## Exercise goal
Go to the line holding "Given: Refresh the notifications list" in the entries below and write out exactly every line down to and including the line holding "Click the shopping".
___ Data records ___
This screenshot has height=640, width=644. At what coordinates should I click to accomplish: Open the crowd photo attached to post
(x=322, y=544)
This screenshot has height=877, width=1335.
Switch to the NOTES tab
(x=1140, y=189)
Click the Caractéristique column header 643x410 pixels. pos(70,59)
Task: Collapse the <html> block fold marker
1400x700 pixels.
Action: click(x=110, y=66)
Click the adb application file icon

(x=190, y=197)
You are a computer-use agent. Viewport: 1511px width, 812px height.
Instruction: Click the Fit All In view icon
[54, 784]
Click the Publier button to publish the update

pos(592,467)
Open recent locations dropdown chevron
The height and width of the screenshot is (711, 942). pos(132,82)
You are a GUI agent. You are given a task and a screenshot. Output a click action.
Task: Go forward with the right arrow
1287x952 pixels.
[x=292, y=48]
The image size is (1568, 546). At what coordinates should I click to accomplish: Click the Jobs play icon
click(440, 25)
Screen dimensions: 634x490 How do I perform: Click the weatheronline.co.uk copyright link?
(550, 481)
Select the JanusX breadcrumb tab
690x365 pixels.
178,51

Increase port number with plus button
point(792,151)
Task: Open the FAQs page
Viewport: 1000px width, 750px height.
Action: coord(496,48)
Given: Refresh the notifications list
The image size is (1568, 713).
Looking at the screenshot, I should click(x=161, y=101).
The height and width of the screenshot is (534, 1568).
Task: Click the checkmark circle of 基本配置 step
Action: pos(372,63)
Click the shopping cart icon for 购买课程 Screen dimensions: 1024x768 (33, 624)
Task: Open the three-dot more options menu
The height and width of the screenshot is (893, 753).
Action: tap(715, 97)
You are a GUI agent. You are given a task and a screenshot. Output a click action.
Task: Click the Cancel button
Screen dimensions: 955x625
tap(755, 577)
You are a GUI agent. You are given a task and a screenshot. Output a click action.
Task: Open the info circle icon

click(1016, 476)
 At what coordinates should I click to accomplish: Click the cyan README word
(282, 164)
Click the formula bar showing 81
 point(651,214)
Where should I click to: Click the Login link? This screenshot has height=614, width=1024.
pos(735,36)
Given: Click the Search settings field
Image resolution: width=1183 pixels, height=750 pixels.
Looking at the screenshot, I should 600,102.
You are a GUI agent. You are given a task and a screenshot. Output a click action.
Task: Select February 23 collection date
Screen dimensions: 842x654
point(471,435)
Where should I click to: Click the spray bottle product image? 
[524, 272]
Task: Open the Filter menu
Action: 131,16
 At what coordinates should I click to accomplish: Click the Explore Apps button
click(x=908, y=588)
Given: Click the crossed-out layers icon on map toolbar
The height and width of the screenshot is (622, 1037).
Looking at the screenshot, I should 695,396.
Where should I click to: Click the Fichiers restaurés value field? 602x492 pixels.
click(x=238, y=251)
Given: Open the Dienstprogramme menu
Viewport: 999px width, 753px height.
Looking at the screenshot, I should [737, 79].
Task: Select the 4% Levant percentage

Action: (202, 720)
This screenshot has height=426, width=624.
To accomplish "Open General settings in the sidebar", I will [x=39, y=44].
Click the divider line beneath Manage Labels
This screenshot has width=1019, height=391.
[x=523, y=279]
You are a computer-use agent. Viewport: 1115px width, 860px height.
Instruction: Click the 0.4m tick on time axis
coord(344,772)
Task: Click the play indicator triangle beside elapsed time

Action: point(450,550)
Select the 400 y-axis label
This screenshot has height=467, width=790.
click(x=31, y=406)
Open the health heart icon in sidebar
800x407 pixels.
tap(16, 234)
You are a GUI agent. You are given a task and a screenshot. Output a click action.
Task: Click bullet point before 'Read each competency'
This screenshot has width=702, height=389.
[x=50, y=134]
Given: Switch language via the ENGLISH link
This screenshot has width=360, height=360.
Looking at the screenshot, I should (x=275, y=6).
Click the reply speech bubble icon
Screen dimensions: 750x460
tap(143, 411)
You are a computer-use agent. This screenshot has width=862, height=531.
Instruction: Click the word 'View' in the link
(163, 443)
___
## Response to this task
Given: Refresh the notifications list
The image size is (1568, 713).
Looking at the screenshot, I should click(x=161, y=101).
The height and width of the screenshot is (534, 1568).
Task: Click the checkmark circle of 基本配置 step
Action: pos(372,63)
Click the shopping cart icon for 购买课程 Screen dimensions: 1024x768 (33, 624)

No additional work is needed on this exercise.